**Aufgabe 1**: Gib aus der Forumsdiskussion zur kaputten Wand den Abschnitt zwischen „also ich versuche“ und „was ich meine.“ einschließlich dieser beiden Stellen wortgetreu aus.
**Aufgabe 2**: Führe die Forumsdiskussion zur kaputten Wand im Anschluss an ihren letzten Satz weiter.

**Lesetext**:
= = = = =

# kaputte wand



## moonand (3. April 2009)

hey....

also ich versuche grade eine Wand zu bearbeiten (Steinwand)

Es soll aussehen, als ob die wand eingeschlagen worden ist.

Es soll so sein, dass die Wand mit einer Faust eingeschlagen worden ist (also das es schon etwas länger her ist).
So das die Wand dann ein Loch hat, sieht man auch oft in Filmen.
Da ist dann ein Loch und Risse die sich über die Wand ziehen.

habt ihr da eine Idee

Ist irgenwie schwer zu erklären. Ich hoffe Ihr versteht was ich meine.


----------



## Ex1tus (3. April 2009)

eingeschlagen worden ist, oooder gerade eingeschlagen wird?
Bei letzterem:

Am besten wäre natürlich ein Foto einer Steinwand mit Loch und ein paar selbe Steine aus verschiedenen Winkeln fotgrafiert...

So wirst du es aber wahrscheinlich nicht habe, sonst wäre es ja einfach. Such dir ähnliche Steine die aus anderen Winkeln fotografiert sind und passe das Licht an. Dann fügst du sie rund um eine Faust und eine Wolke aus Staub ein. Vielleicht noch das Loch andeuten in dem du einige Steine in der Wand entfernst...Aber vielleicht hast du soviel Staub das, das garnicht nötig ist.


----------



## moonand (3. April 2009)

hey Danke für die Antwort.
So hatte ich mir das auch erst überlegt, also das mit dem Staub.
Ich möchte aber eher das die Wand eingeschlagen ist.
Also nicht gerade eingeschlagen wird sondern das es schoon länger her ist.

Hier das ist in etwa mein Bild.

= = = = =

**Datensatz**:
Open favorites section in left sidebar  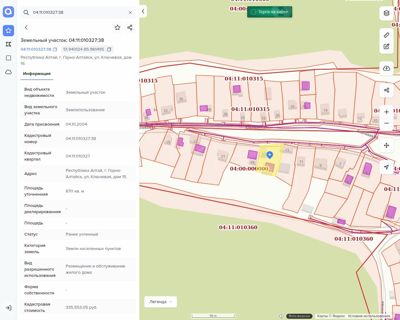tap(8, 30)
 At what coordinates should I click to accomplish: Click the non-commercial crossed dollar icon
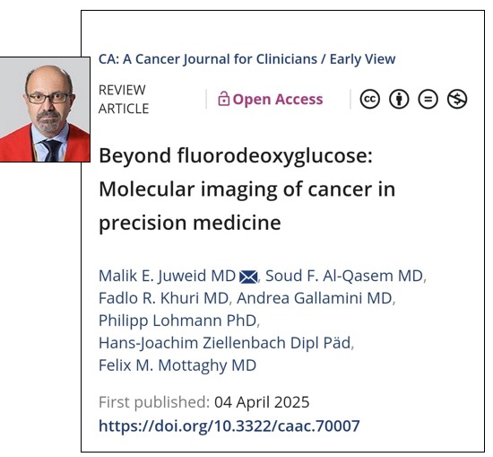click(x=457, y=99)

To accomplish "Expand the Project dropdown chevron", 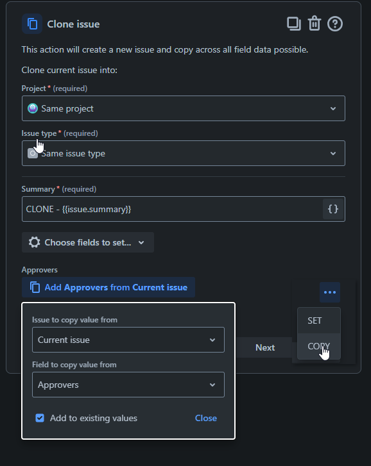I will [333, 108].
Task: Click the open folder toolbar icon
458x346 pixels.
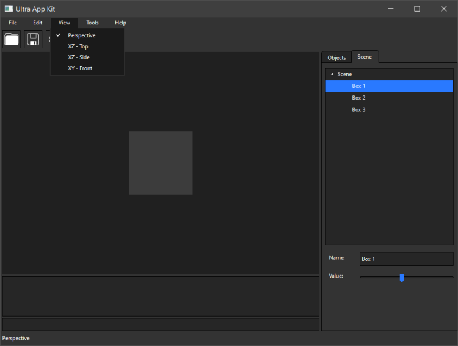Action: tap(12, 40)
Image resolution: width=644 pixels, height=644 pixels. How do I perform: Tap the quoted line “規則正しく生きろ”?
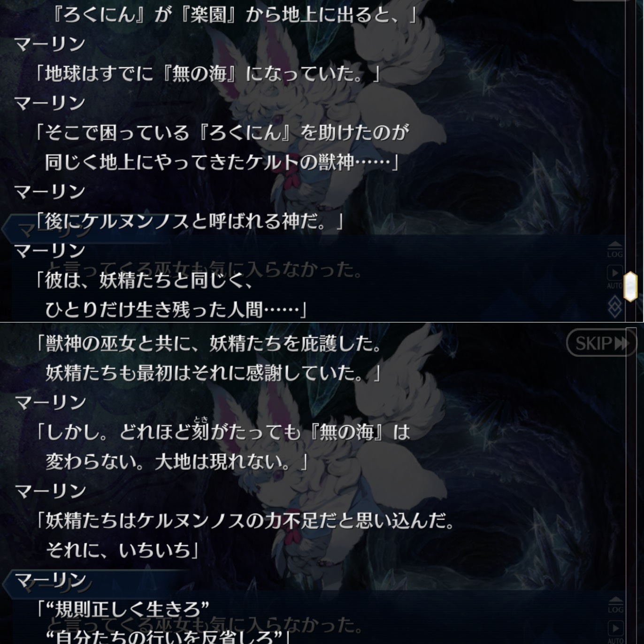(x=123, y=610)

= = = = =

**Antwort 1**:
also ich versuche grade eine Wand zu bearbeiten (Steinwand)

Es soll aussehen, als ob die wand eingeschlagen worden ist.

Es soll so sein, dass die Wand mit einer Faust eingeschlagen worden ist (also das es schon etwas länger her ist).
So das die Wand dann ein Loch hat, sieht man auch oft in Filmen.
Da ist dann ein Loch und Risse die sich über die Wand ziehen.

habt ihr da eine Idee

Ist irgenwie schwer zu erklären. Ich hoffe Ihr versteht was ich meine.

**Antwort 2**:
http://www.geolinde.musin.de/bild/d...er Teilstuck bei Gropiusbau Ruckseite_JPG.jpg


----------



## ink (3. April 2009)

moonand:
Bitte beachte die Netiquette bezüglich deiner durchgehenden Kleinschreibung, danke.

mfg


----------



## moonand (3. April 2009)

Entschuldigung werde drann Denken 

kann mir noch jemand helfen


----------



## Ex1tus (3. April 2009)

Bring bitte deinen 2ten Post im Thread auf Vordermann. Vor allem Interpunktation und/oder Grammatik. Ich hab es beim ersten und zweiten Mal durchlesen nicht kapiert und hab keinen Bock auf Rätsel raten...


----------



## Markus Kolletzky (3. April 2009)

Wenn ich dich richtig verstehe, brauchst du eine Vorlage wie bspw. die oben gepostete und dann
kannst du mit dem Pinsel ein wenig Tiefe in ein Loch bringen und zusätzlich noch die "Einschlag-
risse" zeichnen. Gegebenenfalls wirkt die Tiefe besser, wenn du mal mit den Ebenenmodi spielst.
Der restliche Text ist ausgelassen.